We can just sum up the values, say with “bc” on unix:

% bc -l
bc 1.06
Copyright 1991-1994, 1997, 1998, 2000 Free Software Foundation, Inc.
This is free software with ABSOLUTELY NO WARRANTY.
For details type warranty'.
obase=16
ibase=16
AA + BB + CC + DD + EE + FF
4FB

So our 8-bit checksum after discarding the high nibble would be FB. But say our packet had some stuff scrambled in byte order:

AA BB EE CC DD FF

We get the same checksum! AA + BB + EE + CC + DD + FF = 4FB

CRCs do not have this property. Now we get to why CRCs are used rather than simple parity or modular sum schemes. A CRC can detect not just bit corruption, but also bit order corruption. This is where most papers start discussing polynomial arithmetic. But let’s hold off on that.

The idea behind a CRC is, we treat the message as a big number, we choose a special number to divide the message by (referred to as the “CRC polynomial” in the literature), and the remainder of the division is the CRC. Intuitively, it should be obvious that we can detect more than single bit errors with this scheme. Additionally, I think it is obvious that some divisors are better than others at detecting errors.

Let’s work an example in base 10. Let’s say our packet when treated as a base 10 number works out to be:

103209357

And let’s say the divisor we selected is 7:

103209357 (message) % 7 (CRC polynomial) = 6 (remainder)

That’s the basics of the math behind CRCs. No Galois fields mentioned, and no polynomials, other than I said one number is called the polynomial.

I stated it should be obvious that some CRC polynomials are better than others. Let’s consider what happened if our CRC polynomial was 2 instead of 7. Any odd value will result in a remainder of 1, any even value will result in a remainder of 2. That is, say our message was dramatically corrupted to from 103209357 to 197867.

Before transmission: 103209357 % 2 = 1. After reciept: 197867 % 2 = 1.

Wow, 2 wasn’t a good choice, was it? If we’d used 7, we would have noted 197867 % 7 = 5, and we could have detected the error. But note that even 7 isn’t a very good divisor to use. If our message was corrupted to the value 13, 13 % 7 = 6, which is the same as the original number!

More on what makes a good choice as a divisor below. First, let’s dive in a little deeper. Computers typically use base 2 math, rather than base 10. So one thing to think about is dividing things is more computationally complex than addition on most processor architectures.
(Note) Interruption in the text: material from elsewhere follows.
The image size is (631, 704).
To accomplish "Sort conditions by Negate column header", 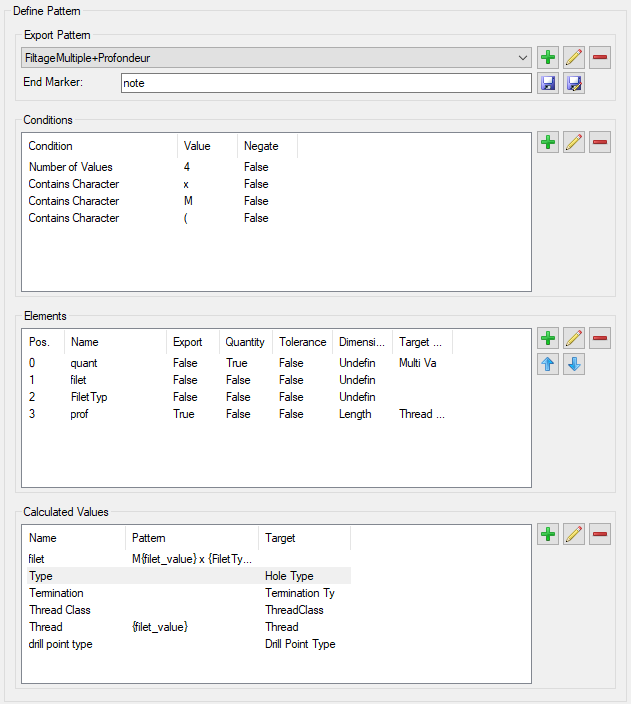I will [261, 146].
And treating the message as one big number opens us up to the wonderful world of arbitrary precision arithmetic — doing math on numbers larger than the instruction set of the processor provides for.

Well, what all that talk about Galois fields and polynomial arithmetic is really about is saying that we want to do a special kind of math to do a CRC. We want to do binary arithmetic without any carries or borrows. If you dig into what the oracle Knuth has to say in The Art of Computer Programming, Volume 2, Seminumerical Algorithms, and read section 4.6, on polynomial arithmetic, he notes that you can do binary polynomial arithmetic simply by ignoring carries.

For example, let’s say we want to add 0101b + 1110b. With carries we see:

        11
         0101b
        +1110b
        ------
         10011b

Let’s just do the binary math without carries and see the difference:

         0101b
        +1110b
        ------
         1011b`

Let’s play along with the literature and say we treated the 1s and 0s as coefficients of a polynomial in x, and added the two polynomials with modulo 2 arithmetic:

0x^{3}+1x^{2}+0x+1

1x^{3}+1x^{2}+1x+1

In this case, we add like terms, can’t combine unlike terms (no carries!) and we get:

1x^{3}+2x^{2}+1x+2

And furthermore, we use modulus 2 arithmetic on the coefficients:

(1\%2)x^{3}+(2\%2)x^{2}+(1\%2)x+1=1x^{3}+0x^{2}+1x+1=1011b

So, in the end, all that polynomial and Galois field stuff is just saying “we want to divide the message with a number using binary math with no carries or borrows.”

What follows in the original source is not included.